> [Problem details]:
Sort through the data and copy the lines holding the word "montimber".

■ ■ ■

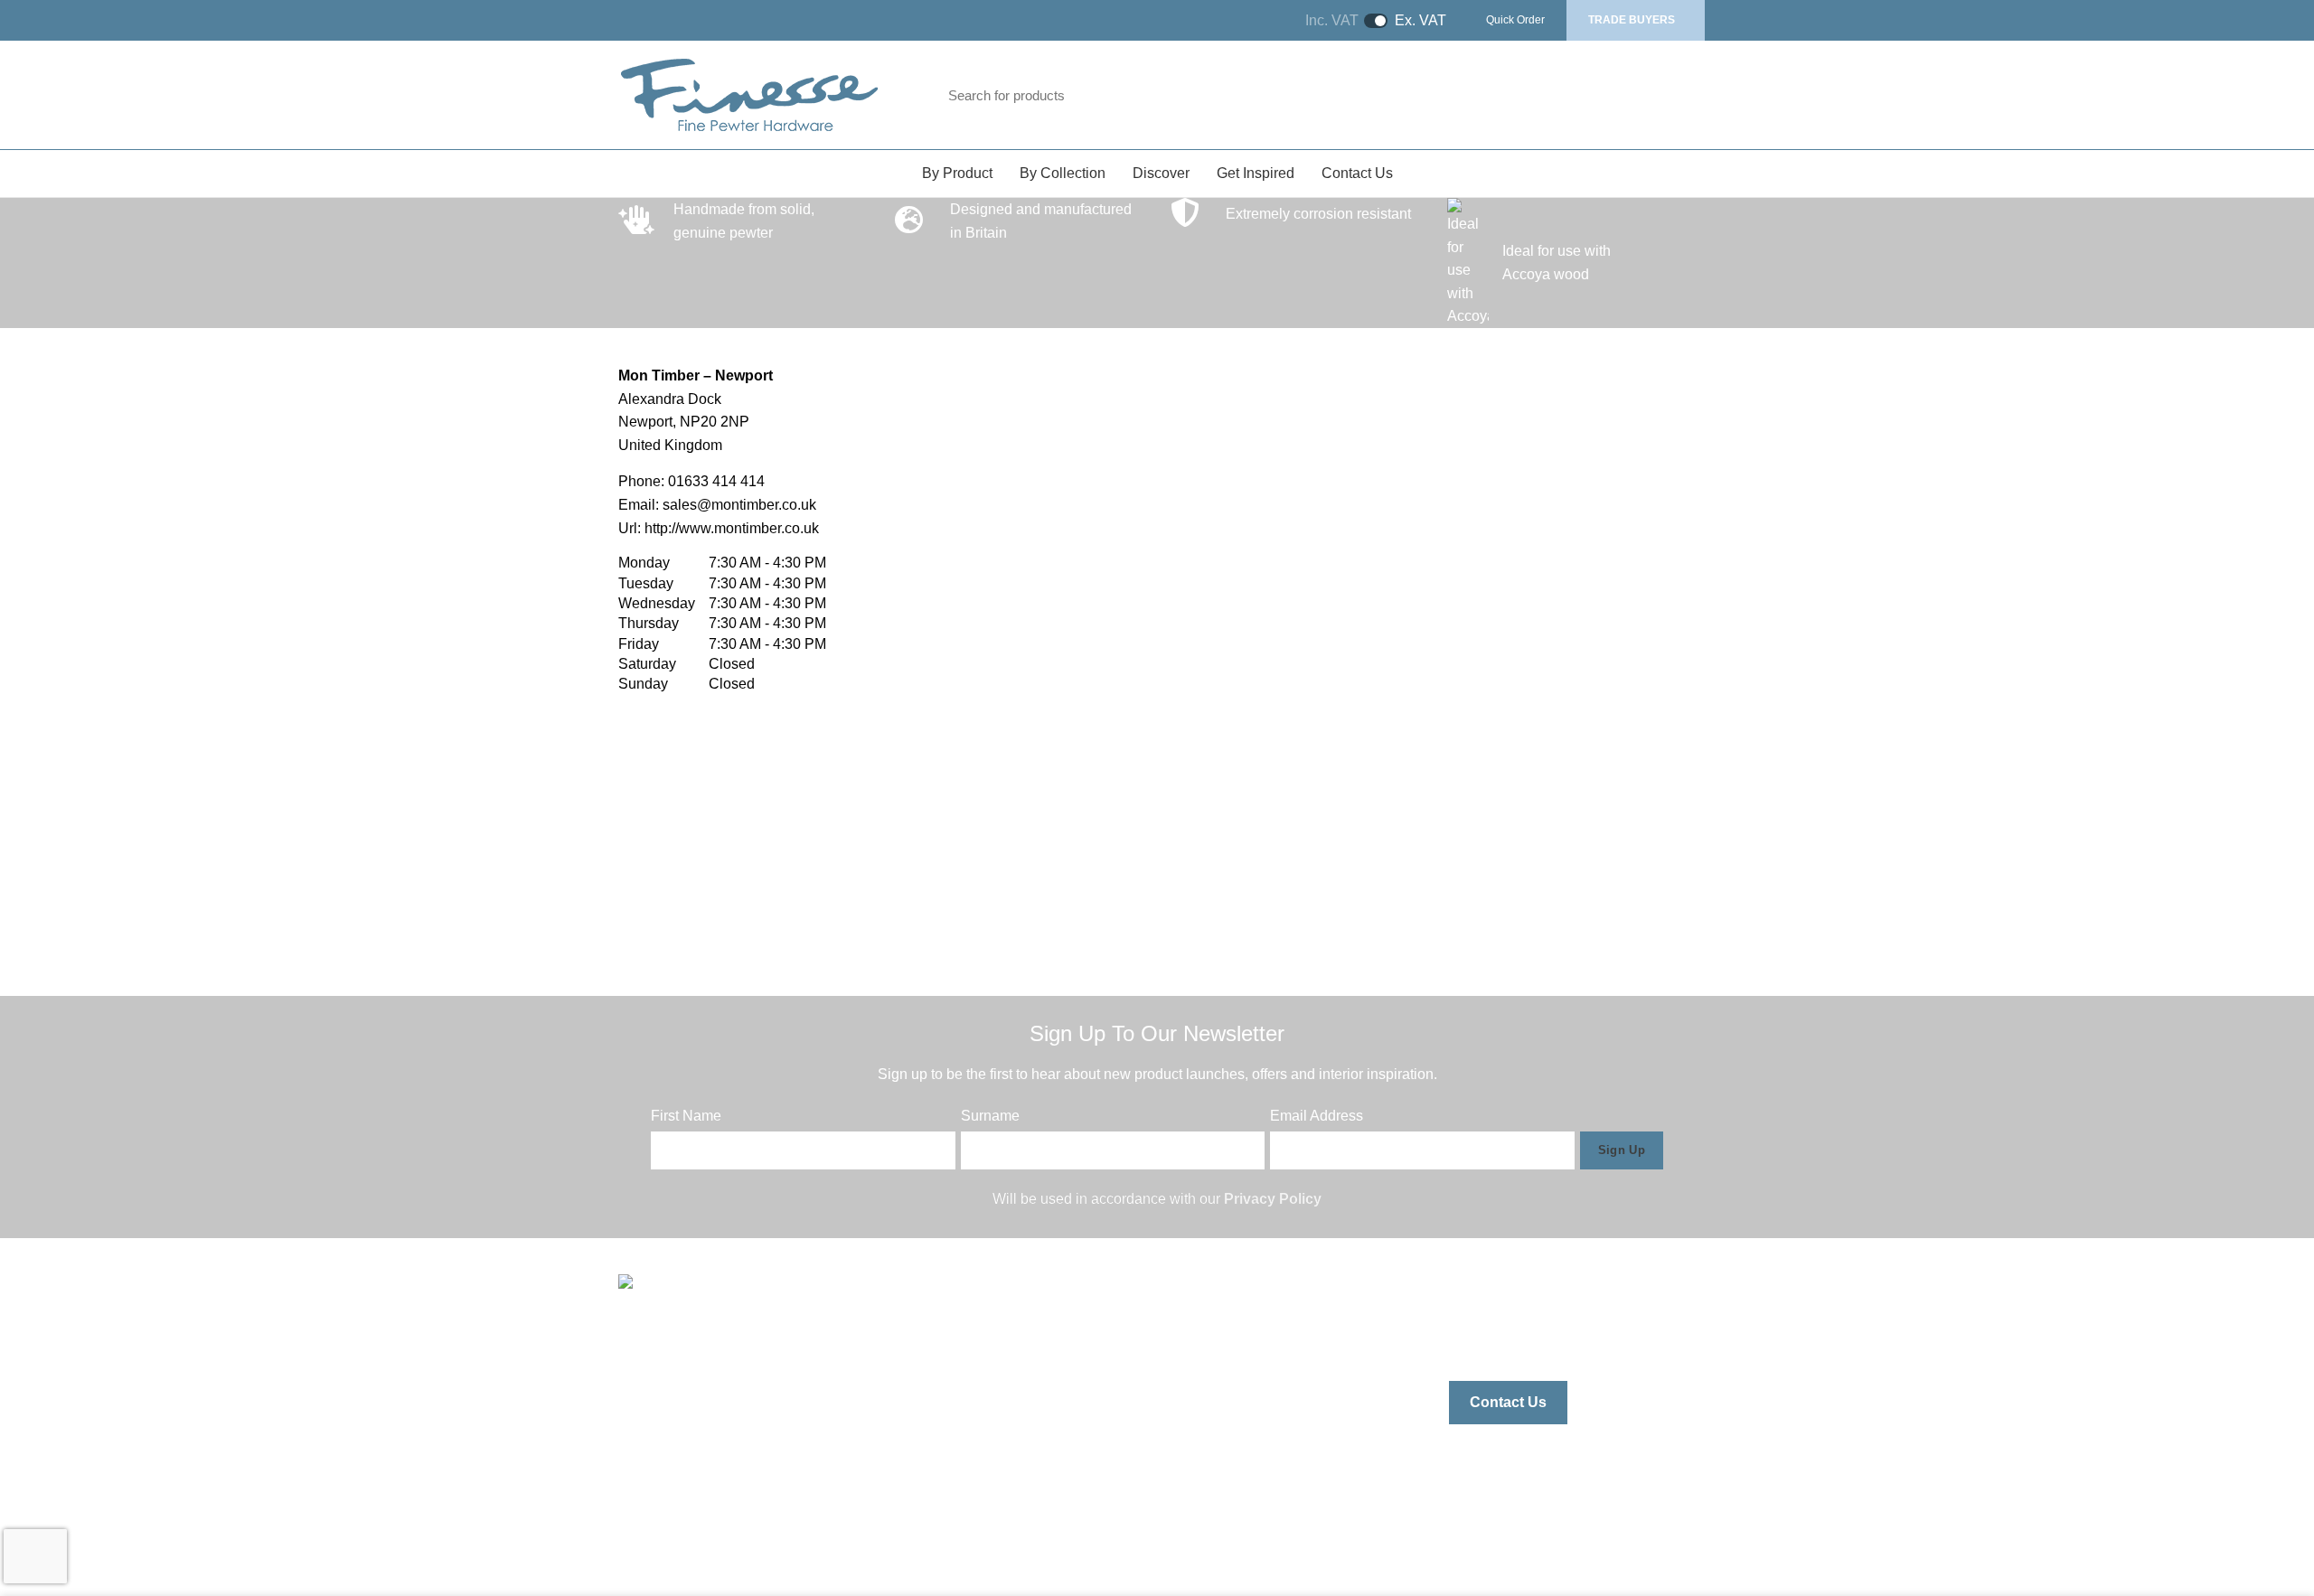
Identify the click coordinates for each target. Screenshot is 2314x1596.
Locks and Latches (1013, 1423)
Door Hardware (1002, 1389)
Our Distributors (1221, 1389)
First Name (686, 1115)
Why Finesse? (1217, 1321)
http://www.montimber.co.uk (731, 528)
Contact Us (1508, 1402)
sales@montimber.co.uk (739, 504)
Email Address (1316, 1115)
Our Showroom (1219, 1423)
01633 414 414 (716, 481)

■ ■ ■

> [Final answer]:
http://www.montimber.co.uk (731, 528)
sales@montimber.co.uk (739, 504)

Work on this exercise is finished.